### Materials provided

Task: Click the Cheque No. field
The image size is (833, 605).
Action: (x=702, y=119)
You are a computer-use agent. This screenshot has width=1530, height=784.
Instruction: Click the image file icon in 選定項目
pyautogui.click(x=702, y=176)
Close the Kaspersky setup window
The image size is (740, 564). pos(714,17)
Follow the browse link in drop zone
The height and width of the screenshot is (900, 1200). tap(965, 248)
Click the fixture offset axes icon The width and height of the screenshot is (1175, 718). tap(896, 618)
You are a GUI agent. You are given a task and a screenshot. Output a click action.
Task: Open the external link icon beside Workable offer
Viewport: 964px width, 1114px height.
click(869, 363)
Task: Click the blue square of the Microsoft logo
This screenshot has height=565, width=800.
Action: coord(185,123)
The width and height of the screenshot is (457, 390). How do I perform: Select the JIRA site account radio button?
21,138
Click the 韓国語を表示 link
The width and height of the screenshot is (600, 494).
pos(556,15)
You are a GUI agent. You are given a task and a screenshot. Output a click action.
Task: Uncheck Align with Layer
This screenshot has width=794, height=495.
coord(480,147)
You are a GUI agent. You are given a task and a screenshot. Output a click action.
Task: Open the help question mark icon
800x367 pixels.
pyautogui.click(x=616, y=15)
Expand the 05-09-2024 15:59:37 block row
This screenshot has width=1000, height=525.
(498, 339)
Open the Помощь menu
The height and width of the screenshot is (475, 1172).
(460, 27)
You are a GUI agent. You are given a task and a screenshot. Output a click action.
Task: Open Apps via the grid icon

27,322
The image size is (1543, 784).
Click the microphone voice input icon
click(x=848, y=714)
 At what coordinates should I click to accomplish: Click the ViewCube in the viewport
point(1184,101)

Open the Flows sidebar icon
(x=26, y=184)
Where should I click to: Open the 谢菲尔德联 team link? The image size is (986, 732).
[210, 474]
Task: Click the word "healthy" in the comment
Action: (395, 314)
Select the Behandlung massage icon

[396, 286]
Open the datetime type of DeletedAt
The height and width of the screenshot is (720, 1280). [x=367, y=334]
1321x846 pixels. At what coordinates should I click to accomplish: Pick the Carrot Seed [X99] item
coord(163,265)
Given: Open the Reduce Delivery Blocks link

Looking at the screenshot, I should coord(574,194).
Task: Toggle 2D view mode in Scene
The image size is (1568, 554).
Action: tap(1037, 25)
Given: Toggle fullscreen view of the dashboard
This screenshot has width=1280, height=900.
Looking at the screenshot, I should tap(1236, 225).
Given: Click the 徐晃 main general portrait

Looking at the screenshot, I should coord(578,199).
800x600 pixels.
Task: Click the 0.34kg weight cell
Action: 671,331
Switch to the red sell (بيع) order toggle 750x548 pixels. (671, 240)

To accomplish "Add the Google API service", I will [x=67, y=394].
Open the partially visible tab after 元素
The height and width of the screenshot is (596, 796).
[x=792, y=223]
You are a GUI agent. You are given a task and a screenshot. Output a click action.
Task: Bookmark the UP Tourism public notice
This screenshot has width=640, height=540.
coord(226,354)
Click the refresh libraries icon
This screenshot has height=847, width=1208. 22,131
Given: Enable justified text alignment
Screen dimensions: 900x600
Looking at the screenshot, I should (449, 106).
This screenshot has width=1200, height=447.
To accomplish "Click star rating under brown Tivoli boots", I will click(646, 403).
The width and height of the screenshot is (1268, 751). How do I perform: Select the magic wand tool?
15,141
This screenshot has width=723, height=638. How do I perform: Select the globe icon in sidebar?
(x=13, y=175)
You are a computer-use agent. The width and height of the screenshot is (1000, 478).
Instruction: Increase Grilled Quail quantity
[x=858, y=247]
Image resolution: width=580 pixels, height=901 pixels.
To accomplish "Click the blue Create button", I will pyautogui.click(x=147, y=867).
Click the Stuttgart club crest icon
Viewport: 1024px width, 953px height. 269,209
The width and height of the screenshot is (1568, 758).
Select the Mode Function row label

######

Count each line above in which the string "computer" appears, then state only the total.

2